- _INFORMATION SHOWN_
════════
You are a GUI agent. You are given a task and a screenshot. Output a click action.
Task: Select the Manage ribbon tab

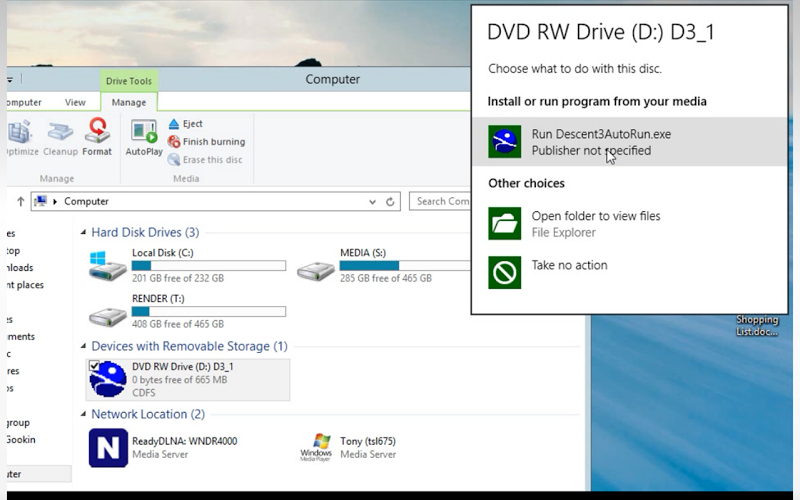tap(128, 102)
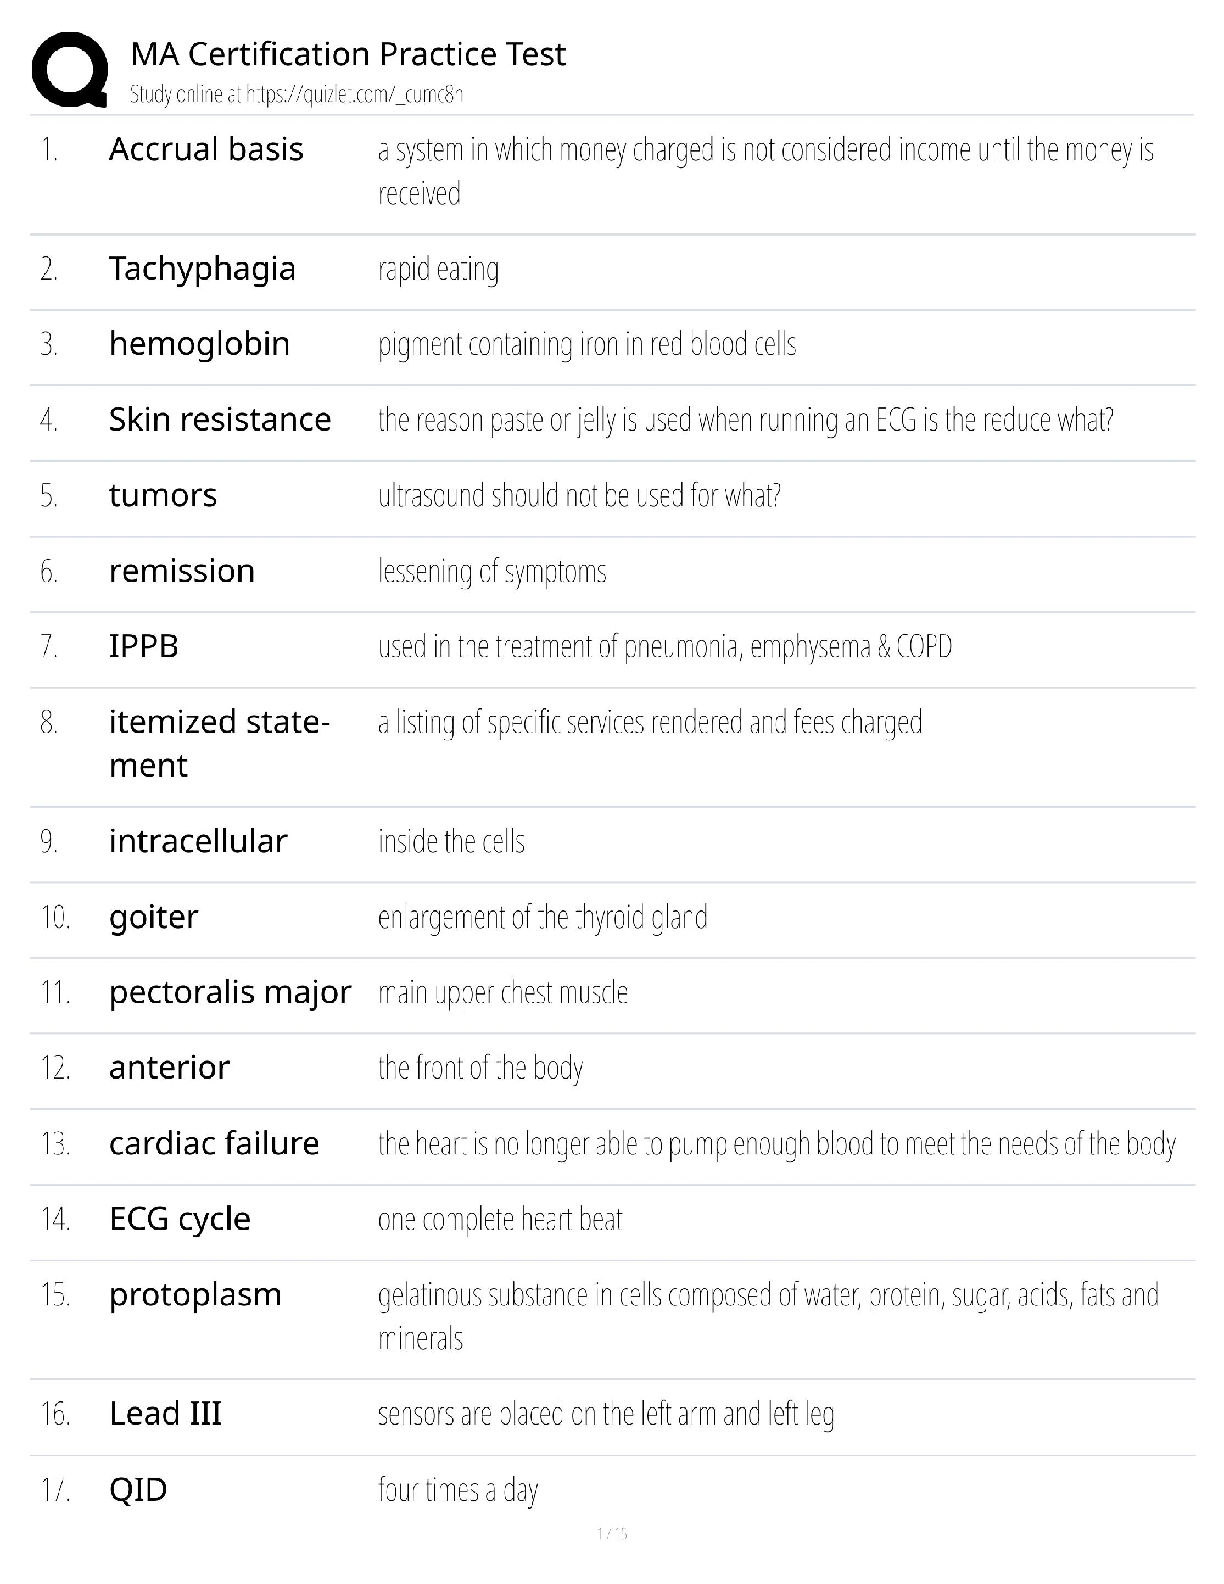Click the ECG cycle term
The image size is (1224, 1584).
pyautogui.click(x=180, y=1219)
════════
- _WHAT TO PRODUCE_
Reproduce the data exactly, please, and omit its pictures.

- _OUTPUT BELOW_
You are a GUI agent. You are given a task and a screenshot. Output a click action.
Task: Select the Manage ribbon tab

tap(128, 102)
Click the ECG cycle term
The image size is (1224, 1584).
pyautogui.click(x=180, y=1219)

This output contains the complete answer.